Estupidez
Estou aqui fora há mais de cinco anos e ainda olho com deslumbramento tudo o que vejo
Estou aqui fora há mais de cinco anos e ainda olho com deslumbramento tudo o que vejo. Às vezes me perco a pensar até quando será assim. Todo meu ser implora para que seja assim para sempre. Não preciso ficar lendo, escutando MP4, distraindo a mente com joguinhos no celular, quando estou em metrô ou ônibus. Não quero que o tempo passe logo, mesmo quando estou nesses lugares de trânsito. As pessoas em torno mexem com minha curiosidade. Tento detectá-las pelos gestos, roupas, olhos e por tudo que transparecem de dentro na leitura que faço de seu exterior. Tento entrar em suas vidas, saber como são, o que fazem, sentem e pensam. Qualquer outra pessoa é um desafio fascinante para mim.
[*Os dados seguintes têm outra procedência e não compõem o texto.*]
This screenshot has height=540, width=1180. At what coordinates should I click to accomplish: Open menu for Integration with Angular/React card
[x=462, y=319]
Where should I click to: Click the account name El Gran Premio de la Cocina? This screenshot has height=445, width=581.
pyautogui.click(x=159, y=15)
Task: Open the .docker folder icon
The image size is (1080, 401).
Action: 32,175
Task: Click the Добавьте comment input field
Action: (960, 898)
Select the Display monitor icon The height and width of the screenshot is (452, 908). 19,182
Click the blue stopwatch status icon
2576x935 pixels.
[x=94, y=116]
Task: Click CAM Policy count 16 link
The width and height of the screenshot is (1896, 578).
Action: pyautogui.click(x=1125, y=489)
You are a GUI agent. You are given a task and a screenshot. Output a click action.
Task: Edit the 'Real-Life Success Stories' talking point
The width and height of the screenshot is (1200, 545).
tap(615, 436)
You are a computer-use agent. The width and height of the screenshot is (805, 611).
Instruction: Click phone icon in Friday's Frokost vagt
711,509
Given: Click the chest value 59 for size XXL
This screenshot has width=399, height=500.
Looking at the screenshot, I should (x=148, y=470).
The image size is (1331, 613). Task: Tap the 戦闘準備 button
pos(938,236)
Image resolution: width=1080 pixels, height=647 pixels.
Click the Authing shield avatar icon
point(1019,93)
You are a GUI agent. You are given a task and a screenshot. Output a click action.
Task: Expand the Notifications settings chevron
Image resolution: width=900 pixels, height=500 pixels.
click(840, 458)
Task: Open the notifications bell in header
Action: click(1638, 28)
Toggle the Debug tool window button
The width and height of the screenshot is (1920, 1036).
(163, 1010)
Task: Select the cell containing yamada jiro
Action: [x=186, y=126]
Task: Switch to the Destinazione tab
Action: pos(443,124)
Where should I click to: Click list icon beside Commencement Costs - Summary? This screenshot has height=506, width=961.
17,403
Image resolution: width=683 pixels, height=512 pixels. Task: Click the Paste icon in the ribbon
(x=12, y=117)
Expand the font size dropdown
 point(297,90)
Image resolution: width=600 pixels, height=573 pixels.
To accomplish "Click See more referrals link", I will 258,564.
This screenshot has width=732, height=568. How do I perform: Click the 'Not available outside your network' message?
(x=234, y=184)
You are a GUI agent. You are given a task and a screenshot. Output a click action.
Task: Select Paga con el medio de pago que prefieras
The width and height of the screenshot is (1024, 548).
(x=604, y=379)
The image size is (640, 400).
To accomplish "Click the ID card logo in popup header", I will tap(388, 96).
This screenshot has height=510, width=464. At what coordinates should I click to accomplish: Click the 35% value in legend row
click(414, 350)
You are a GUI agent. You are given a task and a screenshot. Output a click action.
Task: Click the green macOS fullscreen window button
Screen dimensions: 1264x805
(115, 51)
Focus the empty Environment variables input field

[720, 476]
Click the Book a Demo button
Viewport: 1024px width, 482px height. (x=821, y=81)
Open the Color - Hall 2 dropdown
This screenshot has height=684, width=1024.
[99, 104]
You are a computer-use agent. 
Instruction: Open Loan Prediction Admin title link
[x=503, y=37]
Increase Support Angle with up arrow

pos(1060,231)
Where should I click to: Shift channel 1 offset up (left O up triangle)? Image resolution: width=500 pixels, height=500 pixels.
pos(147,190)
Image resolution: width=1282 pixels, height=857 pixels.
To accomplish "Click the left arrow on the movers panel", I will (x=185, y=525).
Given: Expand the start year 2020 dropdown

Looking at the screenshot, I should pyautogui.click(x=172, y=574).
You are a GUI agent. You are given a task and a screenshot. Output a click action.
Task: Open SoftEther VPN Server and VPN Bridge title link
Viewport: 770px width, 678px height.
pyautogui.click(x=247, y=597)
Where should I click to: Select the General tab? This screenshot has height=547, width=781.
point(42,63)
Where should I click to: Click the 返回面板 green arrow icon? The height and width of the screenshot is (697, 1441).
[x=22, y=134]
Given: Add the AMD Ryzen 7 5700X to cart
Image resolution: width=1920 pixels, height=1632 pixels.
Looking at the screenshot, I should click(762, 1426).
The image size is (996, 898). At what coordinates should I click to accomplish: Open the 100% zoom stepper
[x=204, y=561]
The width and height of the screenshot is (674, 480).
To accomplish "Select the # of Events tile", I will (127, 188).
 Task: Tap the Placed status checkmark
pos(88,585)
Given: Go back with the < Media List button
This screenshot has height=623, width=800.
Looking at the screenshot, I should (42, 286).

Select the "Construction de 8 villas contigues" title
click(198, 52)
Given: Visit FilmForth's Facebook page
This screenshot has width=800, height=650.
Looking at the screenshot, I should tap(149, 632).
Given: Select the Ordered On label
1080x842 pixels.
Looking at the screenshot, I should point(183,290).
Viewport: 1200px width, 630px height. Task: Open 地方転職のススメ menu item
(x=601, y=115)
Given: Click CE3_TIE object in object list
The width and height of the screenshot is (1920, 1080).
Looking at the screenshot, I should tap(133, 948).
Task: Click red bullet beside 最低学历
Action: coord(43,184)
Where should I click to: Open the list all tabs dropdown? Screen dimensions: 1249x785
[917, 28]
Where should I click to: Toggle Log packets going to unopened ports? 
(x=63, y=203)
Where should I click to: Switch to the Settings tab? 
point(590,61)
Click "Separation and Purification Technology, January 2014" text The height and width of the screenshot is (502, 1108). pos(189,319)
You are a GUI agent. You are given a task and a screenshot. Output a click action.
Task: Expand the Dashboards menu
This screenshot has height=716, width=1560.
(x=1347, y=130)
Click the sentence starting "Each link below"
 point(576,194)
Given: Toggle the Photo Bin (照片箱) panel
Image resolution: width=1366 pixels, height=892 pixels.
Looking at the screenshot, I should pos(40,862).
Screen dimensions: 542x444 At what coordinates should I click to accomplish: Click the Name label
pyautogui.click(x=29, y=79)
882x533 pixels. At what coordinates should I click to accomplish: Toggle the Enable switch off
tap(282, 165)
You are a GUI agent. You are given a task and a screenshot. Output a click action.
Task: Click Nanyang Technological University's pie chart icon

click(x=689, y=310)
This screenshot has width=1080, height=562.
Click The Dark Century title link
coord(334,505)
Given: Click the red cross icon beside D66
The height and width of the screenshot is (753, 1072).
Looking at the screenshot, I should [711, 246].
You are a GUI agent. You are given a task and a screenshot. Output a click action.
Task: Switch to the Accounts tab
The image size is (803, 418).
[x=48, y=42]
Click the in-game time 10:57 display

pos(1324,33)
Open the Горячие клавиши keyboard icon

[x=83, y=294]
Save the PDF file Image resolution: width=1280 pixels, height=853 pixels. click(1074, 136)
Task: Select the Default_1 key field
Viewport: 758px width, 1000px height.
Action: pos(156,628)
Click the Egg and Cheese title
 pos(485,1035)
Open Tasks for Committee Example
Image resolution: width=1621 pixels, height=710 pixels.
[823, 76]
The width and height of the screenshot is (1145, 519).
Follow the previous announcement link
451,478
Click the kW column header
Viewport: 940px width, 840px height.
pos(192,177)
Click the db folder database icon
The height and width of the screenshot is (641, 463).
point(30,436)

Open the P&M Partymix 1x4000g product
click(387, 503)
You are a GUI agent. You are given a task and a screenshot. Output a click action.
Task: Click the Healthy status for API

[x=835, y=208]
Pela janela vejo infinitas paisagens que se oferecem aos meus olhos sedentos de ver, admirar e ler. Se para amar é preciso admirar; para ler é preciso ver e admirar. Casas, prédios, estabelecimentos comerciais, vitrines, cartazes, pessoas, cães, gatos, árvores, flores, vida enfim, tudo me rouba a atenção tão vivamente que nunca consigo ler nada por inteiro. Há sempre algo mais interessante logo a seguir. Uma parede pintada com uma cor mais viva, uma criança correndo feliz, chuva, sol, nuvens, as pipas no ar, carros multimarcas e multicoloridos, que me chama a atenção mais fortemente, e pum, cortou e já estou em algo mais fascinante ainda.
Às vezes chego ao cúmulo de pensar que esses mais de 30 anos preso, separado da vida, foram um bem inestimável. Estaria assim feliz e curioso, sedento e ansioso pelo que descubro se estivesse ficado esse tempo aqui fora? Noutras me revolto um pouco a pensar o contrário. Sinto que fui roubado da alegria e da satisfação de viver que havia para mim naqueles 30 anos. Provavelmente seria bem melhor se estivesse ficado aqui fora, teria aprendido mais, desenvolvido mais, tudo mais. Mas e a generosidade, a sensibilidade com a dor alheia, a vontade de abraçar a todos que sofrem e de alguma forma colaborar para amenizar com a alma, com o coração. Teria conhecido essas maravilhas todas que aprendi a amar se não sofresse bastante, pergunto-me. Mas para aprender então é preciso sofrer? Numa boa não se aprende? Não sei quanto aos outros, mas para mim parece que é mesmo desse jeito. Acho que sou muito estúpido: só vou para frente na base da paulada. Agora parece que estou aprendendo as coisas mais numa boa. Será que deixei de ser estúpido? Duvido muito. Mas se a ignorância é a fonte da estupidez, vivo lendo, escrevendo, estudando e observando atentamente para não ignorar tanto. Acho que estou caminhando para ser menos estúpido.
Luiz Mendes
18/08/2009.
Obs. Passei três dias escrevendo. Escrevi o texto da minha coluna na Revista Trip e mais um montão de coisas. Comigo não tem isso de inspiração. Tem dia que não estou a fim. Então fico na minha assistindo um filme, lendo, estudando, conversando ou até andando a esmo pela cidade. Mas se eu sentar ao computador sai qualquer coisa. Agora, quando estou a fim, só paro quando a vista começa a arder e sair água, impedindo de enxergar e a ponta dos dedos doerem de forma insuportável.